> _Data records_
BEGIN

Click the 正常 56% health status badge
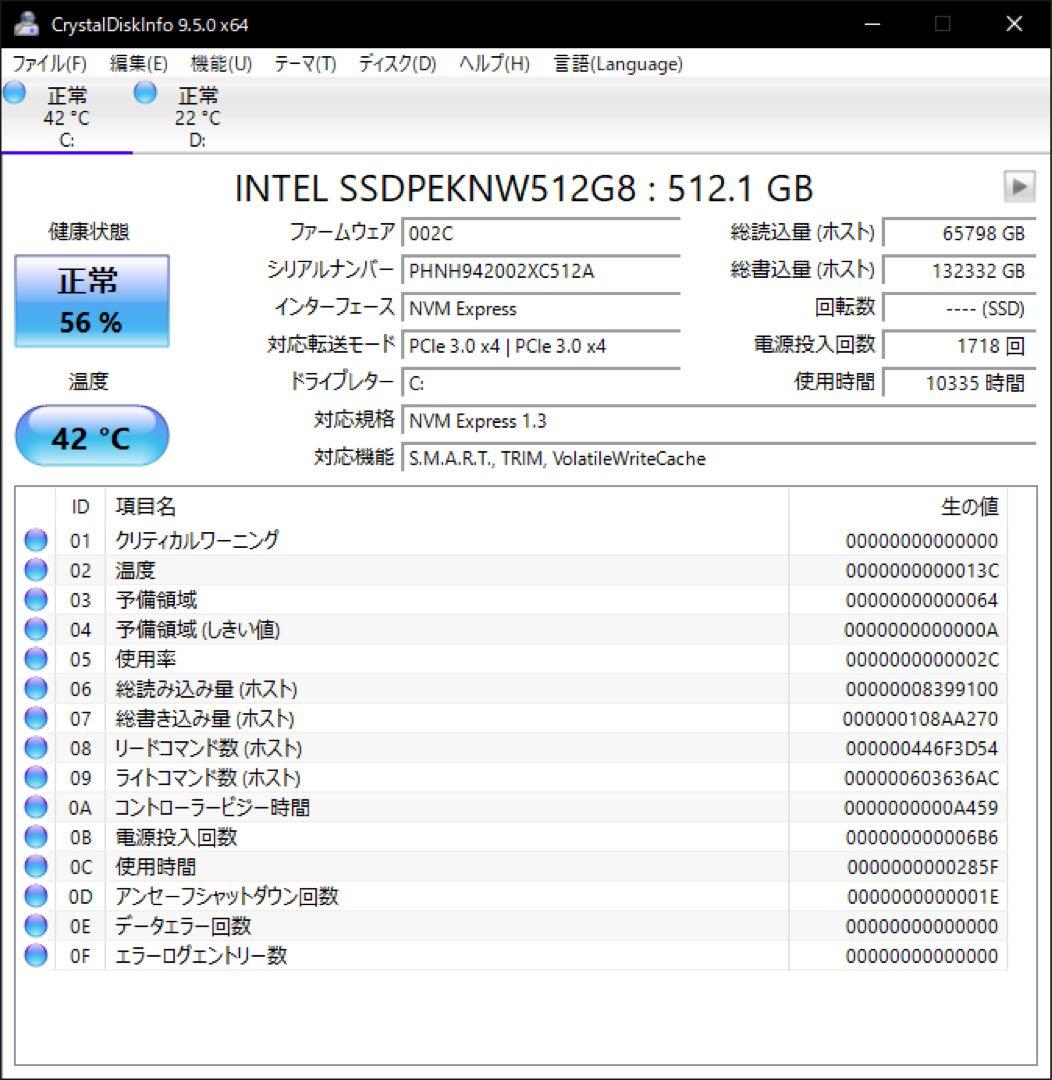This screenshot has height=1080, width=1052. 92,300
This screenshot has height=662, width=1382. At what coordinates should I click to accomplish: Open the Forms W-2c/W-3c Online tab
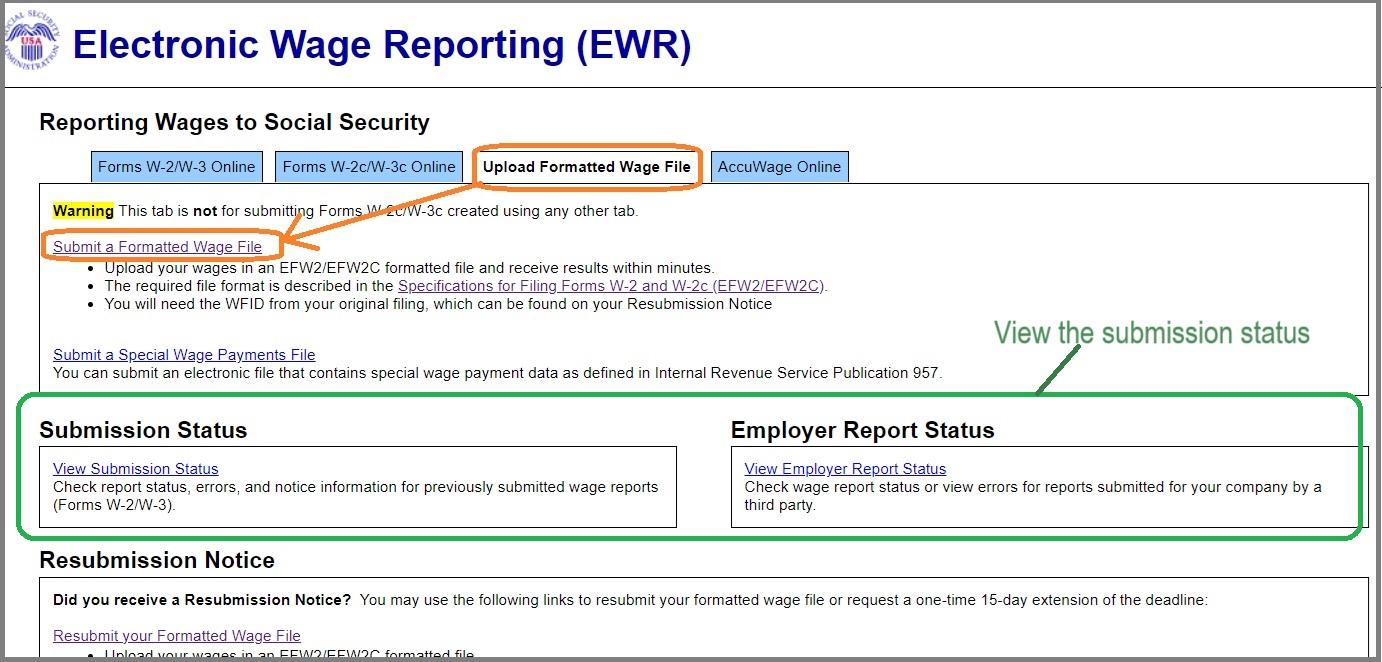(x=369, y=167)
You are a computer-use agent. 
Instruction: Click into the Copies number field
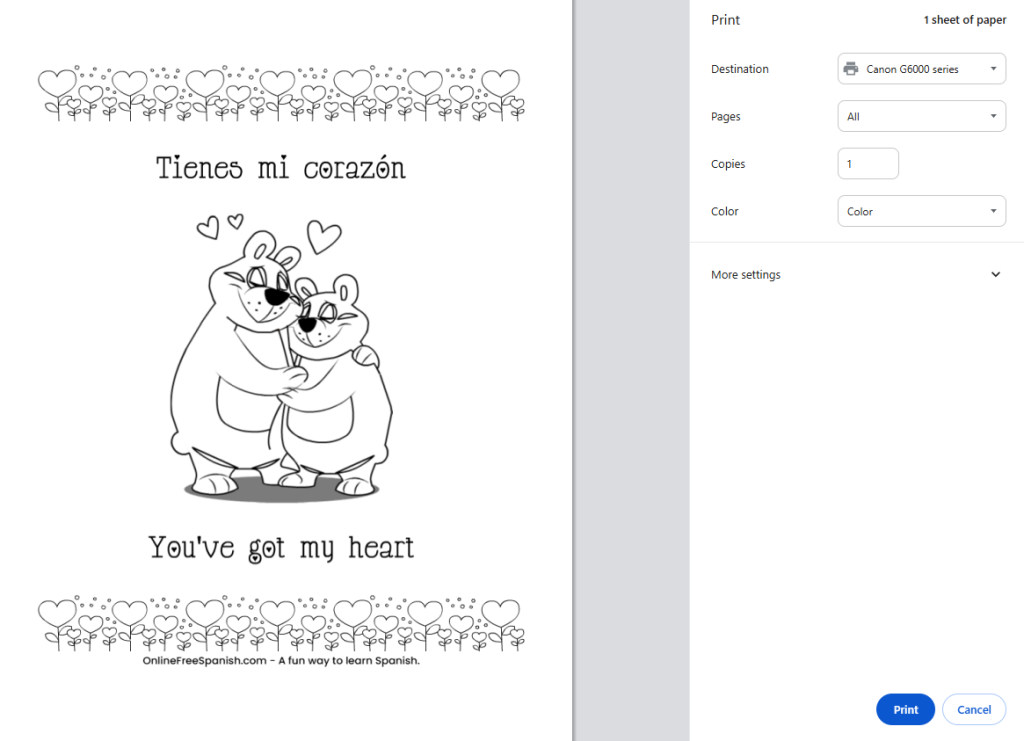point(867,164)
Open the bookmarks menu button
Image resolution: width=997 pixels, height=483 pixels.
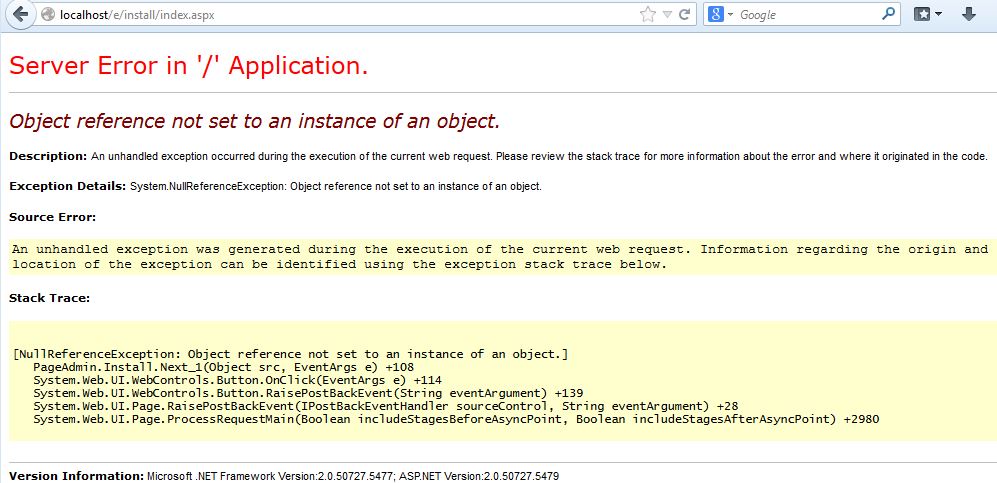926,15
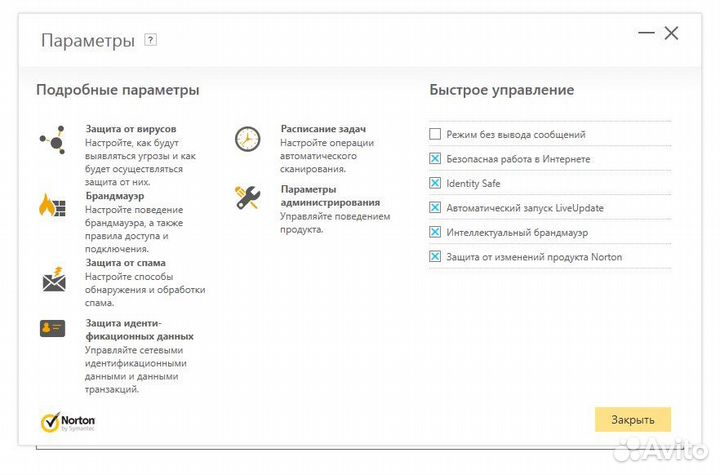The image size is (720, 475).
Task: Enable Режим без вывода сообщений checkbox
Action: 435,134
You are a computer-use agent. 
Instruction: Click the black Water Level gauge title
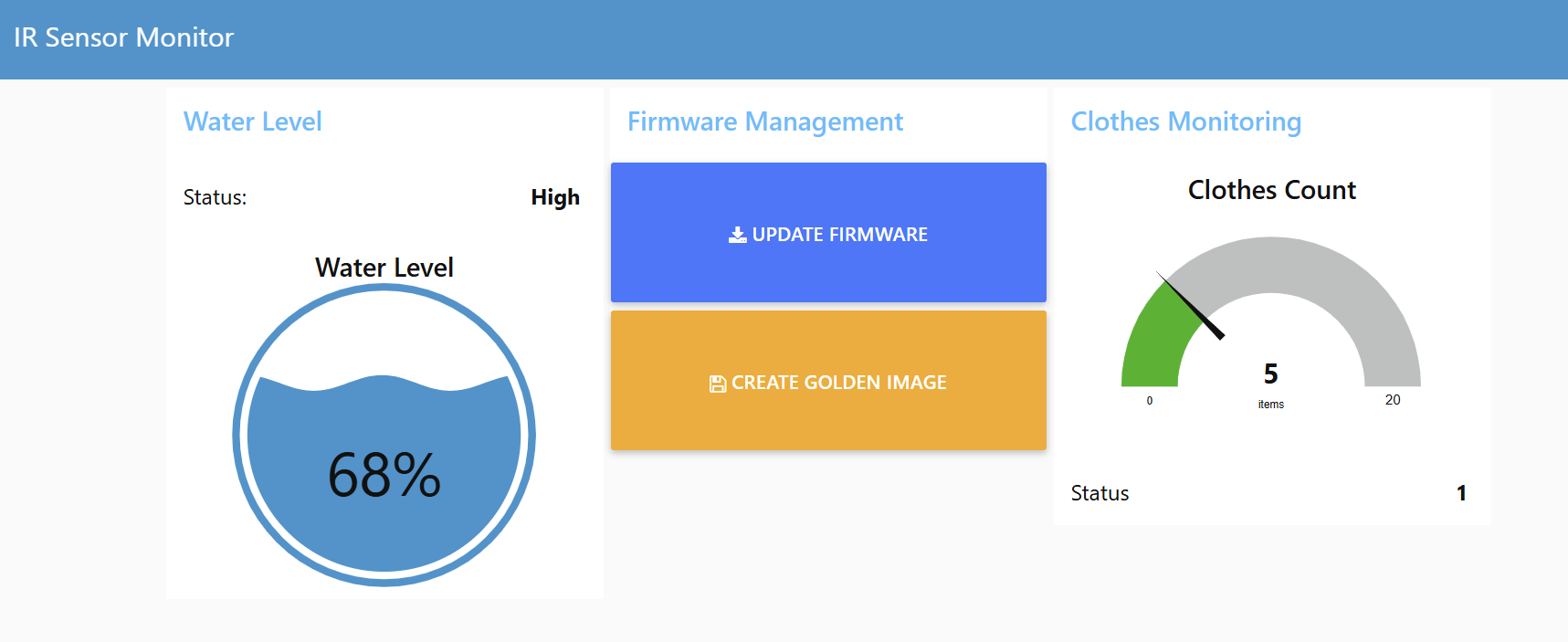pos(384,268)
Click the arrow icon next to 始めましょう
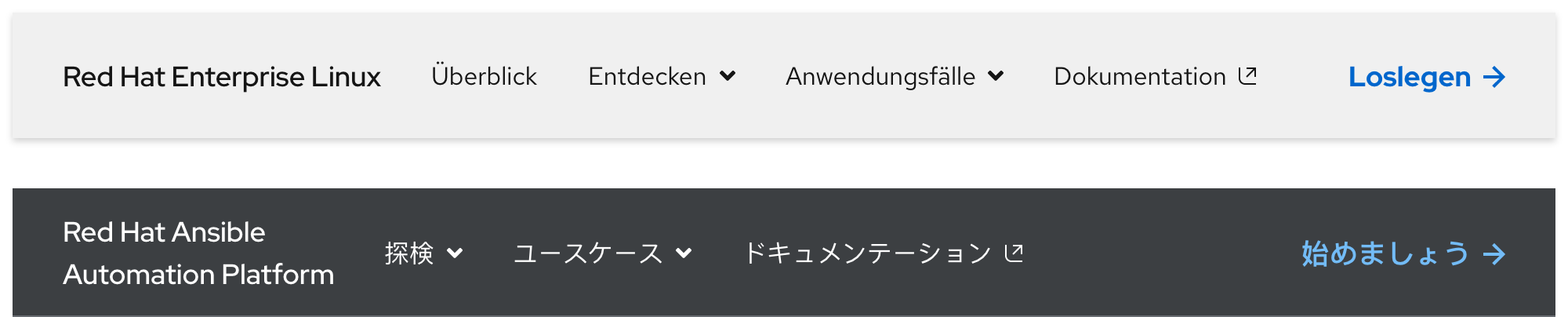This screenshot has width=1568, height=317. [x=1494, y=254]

END

> _WHAT TO WORK ON_
Exactly the lines from the one containing "Instruction: Click into" to the final line of the entries are wanted; please write them out, both ends included, but not the pictures.

> _RESULT OF THE EXERCISE_
Instruction: Click into the Copies number field
point(867,164)
Open the bookmarks menu button
Image resolution: width=997 pixels, height=483 pixels.
926,15
The image size is (720, 475).
Task: Enable Режим без вывода сообщений checkbox
Action: 435,134
You are a computer-use agent. 
Instruction: Click the black Water Level gauge title
pos(384,268)
Click the arrow icon next to 始めましょう
This screenshot has width=1568, height=317. [x=1494, y=254]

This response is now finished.